> PROMPT
In the entries that follow, identify the line containing "Image resolution: width=1256" and return it together with all later lines, exactly as they appear.

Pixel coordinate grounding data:
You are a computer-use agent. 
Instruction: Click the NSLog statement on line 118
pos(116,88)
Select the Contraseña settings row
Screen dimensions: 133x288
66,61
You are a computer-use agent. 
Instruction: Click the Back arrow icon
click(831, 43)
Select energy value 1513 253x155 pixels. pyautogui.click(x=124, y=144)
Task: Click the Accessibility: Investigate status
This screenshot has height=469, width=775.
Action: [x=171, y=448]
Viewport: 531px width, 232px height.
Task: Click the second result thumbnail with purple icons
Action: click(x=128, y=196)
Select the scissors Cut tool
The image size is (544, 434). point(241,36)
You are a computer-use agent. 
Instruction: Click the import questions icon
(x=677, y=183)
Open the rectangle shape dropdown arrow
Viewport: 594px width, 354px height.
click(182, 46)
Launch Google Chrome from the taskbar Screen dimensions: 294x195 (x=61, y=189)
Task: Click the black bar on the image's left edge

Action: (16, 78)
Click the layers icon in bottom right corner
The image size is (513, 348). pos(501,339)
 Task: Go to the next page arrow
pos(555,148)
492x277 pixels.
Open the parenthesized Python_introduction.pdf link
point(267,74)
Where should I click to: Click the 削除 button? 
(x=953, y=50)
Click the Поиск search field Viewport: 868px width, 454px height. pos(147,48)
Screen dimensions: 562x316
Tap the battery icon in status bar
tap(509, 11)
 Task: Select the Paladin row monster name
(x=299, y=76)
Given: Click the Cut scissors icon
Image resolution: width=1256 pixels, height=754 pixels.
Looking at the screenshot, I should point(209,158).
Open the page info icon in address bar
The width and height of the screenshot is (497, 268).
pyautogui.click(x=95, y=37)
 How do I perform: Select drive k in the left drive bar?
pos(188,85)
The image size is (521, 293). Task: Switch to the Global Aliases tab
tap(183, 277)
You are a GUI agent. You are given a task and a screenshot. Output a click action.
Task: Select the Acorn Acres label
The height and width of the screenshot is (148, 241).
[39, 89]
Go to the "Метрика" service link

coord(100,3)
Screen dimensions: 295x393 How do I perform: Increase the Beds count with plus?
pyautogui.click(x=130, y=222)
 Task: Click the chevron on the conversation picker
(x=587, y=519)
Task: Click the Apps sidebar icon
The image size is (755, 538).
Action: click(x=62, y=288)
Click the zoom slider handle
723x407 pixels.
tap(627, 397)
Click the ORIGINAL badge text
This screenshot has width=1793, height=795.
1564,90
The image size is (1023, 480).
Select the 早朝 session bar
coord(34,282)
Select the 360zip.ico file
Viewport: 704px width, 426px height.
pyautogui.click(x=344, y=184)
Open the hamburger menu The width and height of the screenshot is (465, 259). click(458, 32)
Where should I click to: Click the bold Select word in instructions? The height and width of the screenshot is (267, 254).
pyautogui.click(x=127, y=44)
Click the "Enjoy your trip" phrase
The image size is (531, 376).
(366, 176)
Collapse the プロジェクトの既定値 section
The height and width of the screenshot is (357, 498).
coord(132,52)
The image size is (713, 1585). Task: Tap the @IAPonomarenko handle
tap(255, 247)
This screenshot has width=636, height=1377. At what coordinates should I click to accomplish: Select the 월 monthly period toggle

> TASK RESULT
Image resolution: width=1256 pixels, height=754 pixels.
Looking at the screenshot, I should point(209,158).
Open the page info icon in address bar
The width and height of the screenshot is (497, 268).
pyautogui.click(x=95, y=37)
 How do I perform: Select drive k in the left drive bar?
pos(188,85)
The image size is (521, 293). Task: Switch to the Global Aliases tab
tap(183, 277)
You are a GUI agent. You are given a task and a screenshot. Output a click action.
Task: Select the Acorn Acres label
The height and width of the screenshot is (148, 241).
[39, 89]
Go to the "Метрика" service link

coord(100,3)
Screen dimensions: 295x393 How do I perform: Increase the Beds count with plus?
pyautogui.click(x=130, y=222)
 Task: Click the chevron on the conversation picker
(x=587, y=519)
Task: Click the Apps sidebar icon
The image size is (755, 538).
Action: click(x=62, y=288)
Click the zoom slider handle
723x407 pixels.
tap(627, 397)
Click the ORIGINAL badge text
This screenshot has width=1793, height=795.
1564,90
The image size is (1023, 480).
Select the 早朝 session bar
coord(34,282)
Select the 360zip.ico file
Viewport: 704px width, 426px height.
pyautogui.click(x=344, y=184)
Open the hamburger menu The width and height of the screenshot is (465, 259). click(458, 32)
Where should I click to: Click the bold Select word in instructions? The height and width of the screenshot is (267, 254).
pyautogui.click(x=127, y=44)
Click the "Enjoy your trip" phrase
The image size is (531, 376).
(366, 176)
Collapse the プロジェクトの既定値 section
The height and width of the screenshot is (357, 498).
coord(132,52)
The image size is (713, 1585). Task: Tap the @IAPonomarenko handle
tap(255, 247)
This screenshot has width=636, height=1377. At what coordinates should I click to accomplish: Select the 월 monthly period toggle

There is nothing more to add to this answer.